▶ PROBLEMS TO SOLVE
a) Print the passage from the article on Barbie dolls that begins at the words "The news that" and stops after the words "more than £100,000.".
b) Translate this sentence from the article on Barbie dolls into Spanish: "The collection is expected to realise more than £100,000."
c) Summarize the article on Barbie dolls in two sentences.

▶ EXCERPTED TEXT

Like most of the bargains I buy on impulse, I knew it would come in useful eventually. We were browsing in a shop selling remaindered books and on the basis that one day I felt sure I would need to write about collecting Barbie dolls, the big, glossy pink encyclopaedic guide to the subject at half the recommended retail price was a must-have. That was five years ago. Since then “The Collectible Barbie Doll” by Janine Fennick has sat on my bookshelf gathering dust.
The news that top auctioneers Christie’s are to sell “one of the most significant and complete collections of Barbie dolls ever to come onto the market” meant my bookshop investment was about to pay dividends. My only regret, judging by the estimates in the Christie’s sale, was not investing in a stash of the dolls themselves. But believe me, buying the book was embarrassing enough.
Fact is, the September 26 auction will offer some 4,000 dolls representing what is thought to be the largest privately-owned collection in the world. It spans the entire history of Barbie, her family, friends and fashion during the second half of the 20th-century. The collection is expected to realise more than £100,000.
Until I delved into the pages of “Collectible Barbie”, I had no idea just how complex Barbie’s world was. In a generation, the 11 and a half-inch vinyl child’s doll became an international icon. But although she was originally advertised as A Teenage Fashion Model, Barbie was inspired by something about as far away from a child’s toy that it’s possible to get.
Americans toy manufacturers Ruth Handler and her husband Elliot were on holiday in Europe with their children Barbara and Ken, when they saw in a shop in Switzerland a provocative novelty doll intended for men. The doll was called Bild Lili and was based on the sexy character of the same name in a cartoon strip in the German newspaper Bild.

Saved data entries
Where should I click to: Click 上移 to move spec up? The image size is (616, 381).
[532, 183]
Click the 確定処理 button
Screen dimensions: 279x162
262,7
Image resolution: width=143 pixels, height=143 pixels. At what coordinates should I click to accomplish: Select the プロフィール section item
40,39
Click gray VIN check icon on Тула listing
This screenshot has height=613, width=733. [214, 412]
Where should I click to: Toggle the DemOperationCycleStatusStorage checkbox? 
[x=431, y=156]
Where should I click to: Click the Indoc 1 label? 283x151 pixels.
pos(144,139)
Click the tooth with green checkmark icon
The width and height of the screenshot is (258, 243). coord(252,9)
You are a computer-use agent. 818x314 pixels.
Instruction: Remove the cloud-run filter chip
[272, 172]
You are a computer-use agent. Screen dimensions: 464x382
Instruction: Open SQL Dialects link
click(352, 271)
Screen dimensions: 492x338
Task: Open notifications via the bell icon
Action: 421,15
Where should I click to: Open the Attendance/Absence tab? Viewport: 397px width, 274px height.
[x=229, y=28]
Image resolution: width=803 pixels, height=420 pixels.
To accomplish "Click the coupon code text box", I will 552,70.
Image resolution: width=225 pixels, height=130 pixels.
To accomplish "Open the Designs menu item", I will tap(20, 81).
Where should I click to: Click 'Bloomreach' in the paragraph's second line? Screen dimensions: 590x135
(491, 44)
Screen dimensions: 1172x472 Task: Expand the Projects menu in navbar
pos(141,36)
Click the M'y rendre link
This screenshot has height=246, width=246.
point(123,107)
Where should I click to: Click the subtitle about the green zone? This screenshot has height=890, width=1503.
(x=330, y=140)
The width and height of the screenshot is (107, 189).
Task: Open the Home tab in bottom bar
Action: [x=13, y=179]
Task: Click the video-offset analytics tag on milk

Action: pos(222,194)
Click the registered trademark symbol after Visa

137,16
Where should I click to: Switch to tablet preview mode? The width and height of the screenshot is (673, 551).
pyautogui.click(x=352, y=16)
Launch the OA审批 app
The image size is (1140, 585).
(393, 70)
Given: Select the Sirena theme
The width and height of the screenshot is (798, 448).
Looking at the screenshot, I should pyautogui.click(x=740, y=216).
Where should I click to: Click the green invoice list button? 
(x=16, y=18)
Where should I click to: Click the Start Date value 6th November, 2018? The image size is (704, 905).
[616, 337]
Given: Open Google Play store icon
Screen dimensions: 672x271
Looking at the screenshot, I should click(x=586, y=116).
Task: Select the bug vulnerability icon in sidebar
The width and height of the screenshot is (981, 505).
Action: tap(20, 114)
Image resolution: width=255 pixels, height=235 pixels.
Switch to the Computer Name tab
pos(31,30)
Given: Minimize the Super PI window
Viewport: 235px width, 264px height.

▶ TASK ANSWERS
a)
The news that top auctioneers Christie’s are to sell “one of the most significant and complete collections of Barbie dolls ever to come onto the market” meant my bookshop investment was about to pay dividends. My only regret, judging by the estimates in the Christie’s sale, was not investing in a stash of the dolls themselves. But believe me, buying the book was embarrassing enough.
Fact is, the September 26 auction will offer some 4,000 dolls representing what is thought to be the largest privately-owned collection in the world. It spans the entire history of Barbie, her family, friends and fashion during the second half of the 20th-century. The collection is expected to realise more than £100,000.

b) Se espera que la colección alcance más de 100.000 libras.

c) A guide to collectible Barbie dolls, bought at half price five years earlier, finally proves useful now that Christie's will auction some 4,000 dolls on September 26, thought to be the largest privately owned collection in the world and expected to realise more than £100,000. Barbie was first advertised as A Teenage Fashion Model, but she was inspired by Bild Lili, a provocative novelty doll for men that Ruth and Elliot Handler saw in a shop in Switzerland.